Perhaps, the Street would have loved some more action in the construction sector, mainly roads, which has been the bedrock of infrastructure activity over the last several quarters. Although revenue grew on a year-on-year basis, the order flows were sluggish in spite of the low base due to demonetization in the year-ago period.
Data from the Centre for Monitoring Economy shows that new project announcements in the December quarter fell by 10.5% compared to the year-ago period. Frontrunners like KNR Construction Ltd, Sadbhav Engineering Ltd, Ashoka Buildcon Ltd, Ahluwalia Constructions Ltd and MEP Infrastructure said in their conference calls after the results that land acquisition delays deferred project awards in roads.

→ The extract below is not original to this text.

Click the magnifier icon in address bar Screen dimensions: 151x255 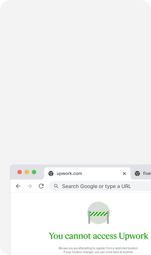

Some exceptions such as the engineering conglomerate Larsen & Toubro Ltd posted a 38% jump in orders.
That said, the tepid growth in orders is not a grave concern as most of the firms boast of an order book two to three times their annual revenue, which is comfortable. Besides, the National Highways Authority of India Ltd is likely to announce tenders in both the hybrid annuity and toll-operate-transfer model soon. Till November 2017, NHAI has been able to complete 1,560km of roads; 1,940km (16km per day) must be completed by March 2018 to achieve its target of 3,500km. This should lead to lumpy order flow accretion in the March quarter.
However, during the December quarter, infrastructure construction firms stepped up the pace of execution, which translated into revenue growth of 10-12% on a year-on-year basis. A few such as MEP Infrastructure Developers Ltd almost doubled revenue as large road projects got off the ground.
Unfortunately, operating margins during the quarter narrowed marginally for most firms. Stiff competition among a handful of infrastructure developers, has thwarted margin expansion. Analysts believe that projects under the new hybrid model will see smoother completion and better profitability as most pre-requisites are in place before the order is awarded. Hence cost overruns will be minimized.
The Bharatmala road development plan, higher focus on water and railway projects and affordable housing, will improve the order flows for construction firms over the next two years.
But investors are now becoming more discerning about sifting the chaff from the grain. Large firms with leveraged balance sheets are not on the retail investors’ radar, even if they boast of strong order books. Also, the less inspiring December quarter results with lacklustre order flows and pale revenue growth led to most stocks shedding gains. Certainly, valuations at about 18-20 times the estimated earnings for FY2019 are fair, but revenue growth needs to be more robust for these stocks to lure investors.